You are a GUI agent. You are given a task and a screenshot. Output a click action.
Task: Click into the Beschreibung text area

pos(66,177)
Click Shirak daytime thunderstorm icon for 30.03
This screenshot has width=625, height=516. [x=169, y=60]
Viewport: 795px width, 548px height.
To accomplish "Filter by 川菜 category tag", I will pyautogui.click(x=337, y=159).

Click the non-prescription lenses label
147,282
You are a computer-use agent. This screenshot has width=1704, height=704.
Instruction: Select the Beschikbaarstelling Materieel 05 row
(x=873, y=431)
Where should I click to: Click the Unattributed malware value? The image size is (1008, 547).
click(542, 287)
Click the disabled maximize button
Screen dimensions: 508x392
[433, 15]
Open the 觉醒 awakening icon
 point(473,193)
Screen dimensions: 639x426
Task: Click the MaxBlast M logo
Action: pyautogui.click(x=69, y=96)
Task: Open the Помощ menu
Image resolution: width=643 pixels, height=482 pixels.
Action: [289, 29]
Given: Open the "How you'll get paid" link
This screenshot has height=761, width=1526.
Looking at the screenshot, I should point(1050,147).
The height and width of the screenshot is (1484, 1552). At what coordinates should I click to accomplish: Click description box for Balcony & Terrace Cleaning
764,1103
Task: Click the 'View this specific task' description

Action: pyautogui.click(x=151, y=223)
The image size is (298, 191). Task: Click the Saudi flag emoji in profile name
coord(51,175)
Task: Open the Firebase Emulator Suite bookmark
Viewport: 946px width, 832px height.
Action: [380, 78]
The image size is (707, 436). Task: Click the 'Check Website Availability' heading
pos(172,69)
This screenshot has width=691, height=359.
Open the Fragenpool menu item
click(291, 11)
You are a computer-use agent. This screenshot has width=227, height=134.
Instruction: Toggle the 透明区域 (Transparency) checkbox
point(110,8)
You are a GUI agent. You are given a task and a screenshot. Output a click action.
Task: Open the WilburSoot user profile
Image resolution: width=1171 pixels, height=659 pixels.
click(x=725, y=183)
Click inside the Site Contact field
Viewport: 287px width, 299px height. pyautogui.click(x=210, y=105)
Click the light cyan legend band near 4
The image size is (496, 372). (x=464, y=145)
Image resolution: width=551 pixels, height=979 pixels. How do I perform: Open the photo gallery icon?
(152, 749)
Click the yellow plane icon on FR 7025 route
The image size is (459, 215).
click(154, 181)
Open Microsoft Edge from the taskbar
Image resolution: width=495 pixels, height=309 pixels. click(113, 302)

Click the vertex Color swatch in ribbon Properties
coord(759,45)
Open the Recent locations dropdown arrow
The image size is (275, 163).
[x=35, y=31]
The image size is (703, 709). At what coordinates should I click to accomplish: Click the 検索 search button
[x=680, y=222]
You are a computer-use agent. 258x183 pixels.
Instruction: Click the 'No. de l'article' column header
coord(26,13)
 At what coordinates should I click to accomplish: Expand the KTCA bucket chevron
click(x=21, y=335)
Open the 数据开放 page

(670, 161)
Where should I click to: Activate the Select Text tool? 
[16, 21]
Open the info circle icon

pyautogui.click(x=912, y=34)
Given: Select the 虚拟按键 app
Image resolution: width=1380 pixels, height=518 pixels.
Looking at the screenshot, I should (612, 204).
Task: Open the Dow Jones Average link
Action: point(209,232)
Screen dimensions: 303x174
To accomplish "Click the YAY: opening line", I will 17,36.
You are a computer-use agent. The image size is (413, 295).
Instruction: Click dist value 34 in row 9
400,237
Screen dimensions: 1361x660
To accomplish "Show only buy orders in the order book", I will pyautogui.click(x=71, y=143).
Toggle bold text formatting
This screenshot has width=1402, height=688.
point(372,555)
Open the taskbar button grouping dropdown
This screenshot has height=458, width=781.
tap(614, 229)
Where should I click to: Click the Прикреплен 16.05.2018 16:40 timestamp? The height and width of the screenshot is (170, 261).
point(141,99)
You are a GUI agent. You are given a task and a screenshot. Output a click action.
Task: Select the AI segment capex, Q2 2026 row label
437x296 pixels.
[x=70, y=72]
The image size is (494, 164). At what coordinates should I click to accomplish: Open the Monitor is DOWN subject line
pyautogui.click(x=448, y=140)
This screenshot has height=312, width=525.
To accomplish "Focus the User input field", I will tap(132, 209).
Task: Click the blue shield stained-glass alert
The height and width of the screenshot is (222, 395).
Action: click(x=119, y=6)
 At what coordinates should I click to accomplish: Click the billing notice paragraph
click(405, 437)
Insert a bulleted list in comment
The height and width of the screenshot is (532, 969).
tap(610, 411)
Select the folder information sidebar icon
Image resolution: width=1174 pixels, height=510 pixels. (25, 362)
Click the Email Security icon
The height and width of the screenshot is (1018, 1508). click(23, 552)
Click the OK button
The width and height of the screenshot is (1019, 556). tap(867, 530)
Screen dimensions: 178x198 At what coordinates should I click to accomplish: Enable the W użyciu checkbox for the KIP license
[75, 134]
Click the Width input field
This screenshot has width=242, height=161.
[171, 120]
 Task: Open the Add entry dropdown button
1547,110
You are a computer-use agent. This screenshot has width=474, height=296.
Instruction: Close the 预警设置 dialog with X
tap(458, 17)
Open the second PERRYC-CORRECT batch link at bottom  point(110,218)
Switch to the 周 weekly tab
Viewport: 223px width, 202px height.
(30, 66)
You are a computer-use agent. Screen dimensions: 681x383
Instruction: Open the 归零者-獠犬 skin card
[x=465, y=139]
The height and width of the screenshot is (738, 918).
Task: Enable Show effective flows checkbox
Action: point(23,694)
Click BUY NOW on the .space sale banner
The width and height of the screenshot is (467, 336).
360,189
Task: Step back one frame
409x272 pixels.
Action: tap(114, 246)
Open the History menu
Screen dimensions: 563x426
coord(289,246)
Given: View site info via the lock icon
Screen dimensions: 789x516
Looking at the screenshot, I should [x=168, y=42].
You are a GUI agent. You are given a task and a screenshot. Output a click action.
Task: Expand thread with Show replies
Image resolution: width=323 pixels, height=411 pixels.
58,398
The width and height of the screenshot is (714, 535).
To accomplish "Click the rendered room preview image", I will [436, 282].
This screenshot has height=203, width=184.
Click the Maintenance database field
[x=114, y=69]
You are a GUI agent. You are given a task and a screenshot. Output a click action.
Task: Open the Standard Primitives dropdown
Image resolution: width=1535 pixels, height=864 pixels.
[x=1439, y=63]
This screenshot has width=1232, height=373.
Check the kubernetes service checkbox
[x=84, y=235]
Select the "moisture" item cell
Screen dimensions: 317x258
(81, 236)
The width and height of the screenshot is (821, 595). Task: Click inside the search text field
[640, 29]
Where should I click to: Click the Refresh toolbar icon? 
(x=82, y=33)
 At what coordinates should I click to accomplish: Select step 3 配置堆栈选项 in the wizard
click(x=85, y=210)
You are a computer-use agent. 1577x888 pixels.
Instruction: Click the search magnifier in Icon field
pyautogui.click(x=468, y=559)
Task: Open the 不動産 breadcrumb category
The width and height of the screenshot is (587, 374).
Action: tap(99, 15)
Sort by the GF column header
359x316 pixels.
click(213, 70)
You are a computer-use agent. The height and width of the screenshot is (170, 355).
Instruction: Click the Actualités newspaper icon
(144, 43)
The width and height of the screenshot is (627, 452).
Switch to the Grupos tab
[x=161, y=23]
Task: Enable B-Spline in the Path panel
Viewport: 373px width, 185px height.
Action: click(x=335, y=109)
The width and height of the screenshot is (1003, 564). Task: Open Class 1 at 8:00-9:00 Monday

******

**Task prompt**
Type the data again exactly. Leave nothing out.

**Worked solution**
You are a GUI agent. You are given a task and a screenshot. Output a click action.
Task: Click into the Beschreibung text area

pos(66,177)
Click Shirak daytime thunderstorm icon for 30.03
This screenshot has width=625, height=516. [x=169, y=60]
Viewport: 795px width, 548px height.
To accomplish "Filter by 川菜 category tag", I will pyautogui.click(x=337, y=159).

Click the non-prescription lenses label
147,282
You are a computer-use agent. This screenshot has width=1704, height=704.
Instruction: Select the Beschikbaarstelling Materieel 05 row
(x=873, y=431)
Where should I click to: Click the Unattributed malware value? The image size is (1008, 547).
click(542, 287)
Click the disabled maximize button
Screen dimensions: 508x392
[433, 15]
Open the 觉醒 awakening icon
 point(473,193)
Screen dimensions: 639x426
Task: Click the MaxBlast M logo
Action: pyautogui.click(x=69, y=96)
Task: Open the Помощ menu
Image resolution: width=643 pixels, height=482 pixels.
Action: [289, 29]
Given: Open the "How you'll get paid" link
This screenshot has height=761, width=1526.
Looking at the screenshot, I should point(1050,147).
The height and width of the screenshot is (1484, 1552). At what coordinates should I click to accomplish: Click description box for Balcony & Terrace Cleaning
764,1103
Task: Click the 'View this specific task' description

Action: pyautogui.click(x=151, y=223)
The image size is (298, 191). Task: Click the Saudi flag emoji in profile name
coord(51,175)
Task: Open the Firebase Emulator Suite bookmark
Viewport: 946px width, 832px height.
Action: [380, 78]
The image size is (707, 436). Task: Click the 'Check Website Availability' heading
pos(172,69)
This screenshot has width=691, height=359.
Open the Fragenpool menu item
click(291, 11)
You are a computer-use agent. This screenshot has width=227, height=134.
Instruction: Toggle the 透明区域 (Transparency) checkbox
point(110,8)
You are a GUI agent. You are given a task and a screenshot. Output a click action.
Task: Open the WilburSoot user profile
Image resolution: width=1171 pixels, height=659 pixels.
click(x=725, y=183)
Click inside the Site Contact field
Viewport: 287px width, 299px height. pyautogui.click(x=210, y=105)
Click the light cyan legend band near 4
The image size is (496, 372). (x=464, y=145)
Image resolution: width=551 pixels, height=979 pixels. How do I perform: Open the photo gallery icon?
(152, 749)
Click the yellow plane icon on FR 7025 route
The image size is (459, 215).
click(154, 181)
Open Microsoft Edge from the taskbar
Image resolution: width=495 pixels, height=309 pixels. click(113, 302)

Click the vertex Color swatch in ribbon Properties
coord(759,45)
Open the Recent locations dropdown arrow
The image size is (275, 163).
[x=35, y=31]
The image size is (703, 709). At what coordinates should I click to accomplish: Click the 検索 search button
[x=680, y=222]
You are a computer-use agent. 258x183 pixels.
Instruction: Click the 'No. de l'article' column header
coord(26,13)
 At what coordinates should I click to accomplish: Expand the KTCA bucket chevron
click(x=21, y=335)
Open the 数据开放 page

(670, 161)
Where should I click to: Activate the Select Text tool? 
[16, 21]
Open the info circle icon

pyautogui.click(x=912, y=34)
Given: Select the 虚拟按键 app
Image resolution: width=1380 pixels, height=518 pixels.
Looking at the screenshot, I should (612, 204).
Task: Open the Dow Jones Average link
Action: point(209,232)
Screen dimensions: 303x174
To accomplish "Click the YAY: opening line", I will 17,36.
You are a computer-use agent. The image size is (413, 295).
Instruction: Click dist value 34 in row 9
400,237
Screen dimensions: 1361x660
To accomplish "Show only buy orders in the order book", I will pyautogui.click(x=71, y=143).
Toggle bold text formatting
This screenshot has width=1402, height=688.
point(372,555)
Open the taskbar button grouping dropdown
This screenshot has height=458, width=781.
tap(614, 229)
Where should I click to: Click the Прикреплен 16.05.2018 16:40 timestamp? The height and width of the screenshot is (170, 261).
point(141,99)
You are a GUI agent. You are given a task and a screenshot. Output a click action.
Task: Select the AI segment capex, Q2 2026 row label
437x296 pixels.
[x=70, y=72]
The image size is (494, 164). At what coordinates should I click to accomplish: Open the Monitor is DOWN subject line
pyautogui.click(x=448, y=140)
This screenshot has height=312, width=525.
To accomplish "Focus the User input field", I will tap(132, 209).
Task: Click the blue shield stained-glass alert
The height and width of the screenshot is (222, 395).
Action: click(x=119, y=6)
 At what coordinates should I click to accomplish: Click the billing notice paragraph
click(405, 437)
Insert a bulleted list in comment
The height and width of the screenshot is (532, 969).
tap(610, 411)
Select the folder information sidebar icon
Image resolution: width=1174 pixels, height=510 pixels. (25, 362)
Click the Email Security icon
The height and width of the screenshot is (1018, 1508). click(23, 552)
Click the OK button
The width and height of the screenshot is (1019, 556). tap(867, 530)
Screen dimensions: 178x198 At what coordinates should I click to accomplish: Enable the W użyciu checkbox for the KIP license
[75, 134]
Click the Width input field
This screenshot has width=242, height=161.
[171, 120]
 Task: Open the Add entry dropdown button
1547,110
You are a computer-use agent. This screenshot has width=474, height=296.
Instruction: Close the 预警设置 dialog with X
tap(458, 17)
Open the second PERRYC-CORRECT batch link at bottom  point(110,218)
Switch to the 周 weekly tab
Viewport: 223px width, 202px height.
(30, 66)
You are a computer-use agent. Screen dimensions: 681x383
Instruction: Open the 归零者-獠犬 skin card
[x=465, y=139]
The height and width of the screenshot is (738, 918).
Task: Enable Show effective flows checkbox
Action: point(23,694)
Click BUY NOW on the .space sale banner
The width and height of the screenshot is (467, 336).
360,189
Task: Step back one frame
409x272 pixels.
Action: tap(114, 246)
Open the History menu
Screen dimensions: 563x426
coord(289,246)
Given: View site info via the lock icon
Screen dimensions: 789x516
Looking at the screenshot, I should [x=168, y=42].
You are a GUI agent. You are given a task and a screenshot. Output a click action.
Task: Expand thread with Show replies
Image resolution: width=323 pixels, height=411 pixels.
58,398
The width and height of the screenshot is (714, 535).
To accomplish "Click the rendered room preview image", I will [436, 282].
This screenshot has height=203, width=184.
Click the Maintenance database field
[x=114, y=69]
You are a GUI agent. You are given a task and a screenshot. Output a click action.
Task: Open the Standard Primitives dropdown
Image resolution: width=1535 pixels, height=864 pixels.
[x=1439, y=63]
This screenshot has width=1232, height=373.
Check the kubernetes service checkbox
[x=84, y=235]
Select the "moisture" item cell
Screen dimensions: 317x258
(81, 236)
The width and height of the screenshot is (821, 595). Task: Click inside the search text field
[640, 29]
Where should I click to: Click the Refresh toolbar icon? 
(x=82, y=33)
 At what coordinates should I click to accomplish: Select step 3 配置堆栈选项 in the wizard
click(x=85, y=210)
You are a computer-use agent. 1577x888 pixels.
Instruction: Click the search magnifier in Icon field
pyautogui.click(x=468, y=559)
Task: Open the 不動産 breadcrumb category
The width and height of the screenshot is (587, 374).
Action: tap(99, 15)
Sort by the GF column header
359x316 pixels.
click(213, 70)
You are a computer-use agent. The height and width of the screenshot is (170, 355).
Instruction: Click the Actualités newspaper icon
(144, 43)
The width and height of the screenshot is (627, 452).
Switch to the Grupos tab
[x=161, y=23]
Task: Enable B-Spline in the Path panel
Viewport: 373px width, 185px height.
Action: click(x=335, y=109)
The width and height of the screenshot is (1003, 564). Task: Open Class 1 at 8:00-9:00 Monday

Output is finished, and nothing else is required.